![Erudio logo](img/erudio-logo-small.png)
---
![Pandas logo](img/pandas-logo-small.png)

In [None]:
%matplotlib inline
import numpy as np
import pandas as pd
import matplotlib.pyplot as plt
from src.training import *

# Reshaping DataFrames

In the basic form, Pandas DataFrames are 2-D "arrays" with labels for the rows (the index) and labels for the columns.  That abstraction is very powerful in itself, as we have seen.  But there are times when looking at the same data in a somewhat different way allows experessing calculations much more easily.

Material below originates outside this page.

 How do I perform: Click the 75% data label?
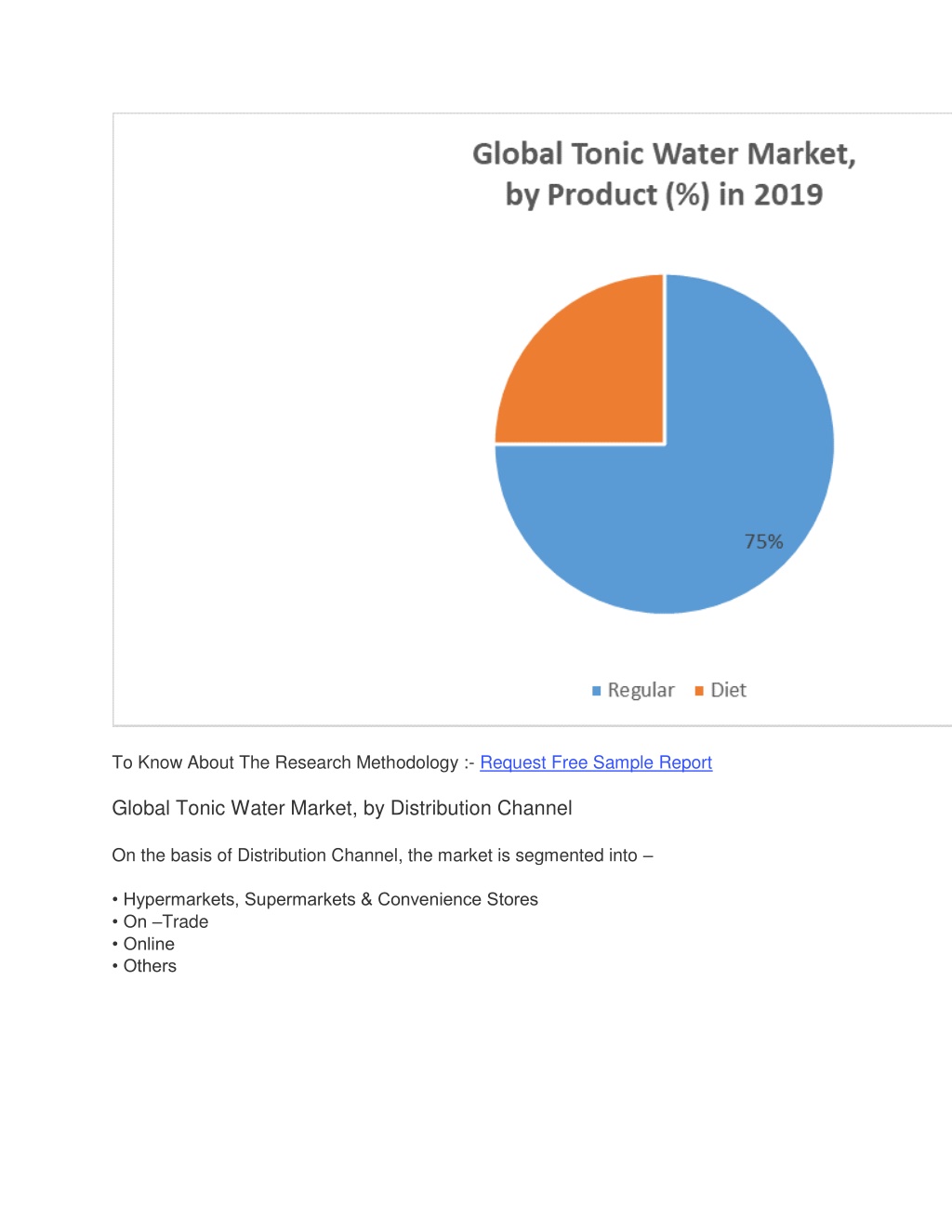pos(763,541)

For example, let us recall our aggregated Olympic medals data.  Using descriptive row labels rather than the default sequential numbers, we get something where every intersection of row × column gives us some meaningful information about how those aspects of the dataset interact.

In [None]:
# How many Bronze medals did France win?
medals = pd.read_csv('data/olympic-medals.csv', index_col='Abbrev')
medals.loc['FRA', 'Bronze']

## Reversing Rows and Columns

First off, there is a common concept in data science—but generally in science—of [*tidy data*](https://vita.had.co.nz/papers/tidy-data.html) (the R programming langauge community emphasizes this especially strongly).  Each rows should represent an observation or entity and each column should represent a features or variable.

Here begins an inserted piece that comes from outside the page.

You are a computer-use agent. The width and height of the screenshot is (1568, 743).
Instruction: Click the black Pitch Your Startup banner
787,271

Generally we work with no more than tens of features, but we may have thousands or millions of observations.  Pandas works best with that arrangement, and it is clearer both conceptually and visually.  Moreover, if we can allow each measurement of a common features to have the same datatype, vectorized operations will be much faster.

In [None]:
patients = pd.read_csv('data/patient-records.csv', index_col="name")
patients

Occasionally, it is possible to think of rows and columns under reversed conceptual frame.  Or even more often, we simply get the data in a format that does not follow the tidy model.  One of the simplest transforms we can make is simply transposing the rows and columns.

In [None]:
# The .T for transpose is borrowed from NumPy
patients.T

## Hierarchical Indexing

We already saw several hierarchical indices, but did not comment on them, when we did `.groupby()` operations.  The idea is that rows (and columns) can be indexed at multiple levels for better organization and more convenient access patterns.

Let us read in and play around with the Olympic medal data to play around with this.

We might organize our data better simply by structuring the index to reflect different elements that identify the underlying data.  Notice that we still have the same number of rows, and no aggregation has occurred.

In [None]:
# Index by both Continent and Abbrev
medals.reset_index(inplace=True)
medals.set_index(['Continent', 'Abbrev'])

In [None]:
# Index by Level, Continent, and Abbrev
df = medals.set_index(['Level', 'Continent', 'Abbrev'])
df

### Simulating higher dimensions

One of the things hierarchical indexing gets us is a kinda of higher dimensionality.  However, in the general case it is "ragged dimensionality."  That is, not everything at one level of the index will correspond to everything at another level, e.g. unlike in an L×M×N×O 4-D array.   In this conceptualization, the columns make up the final dimension.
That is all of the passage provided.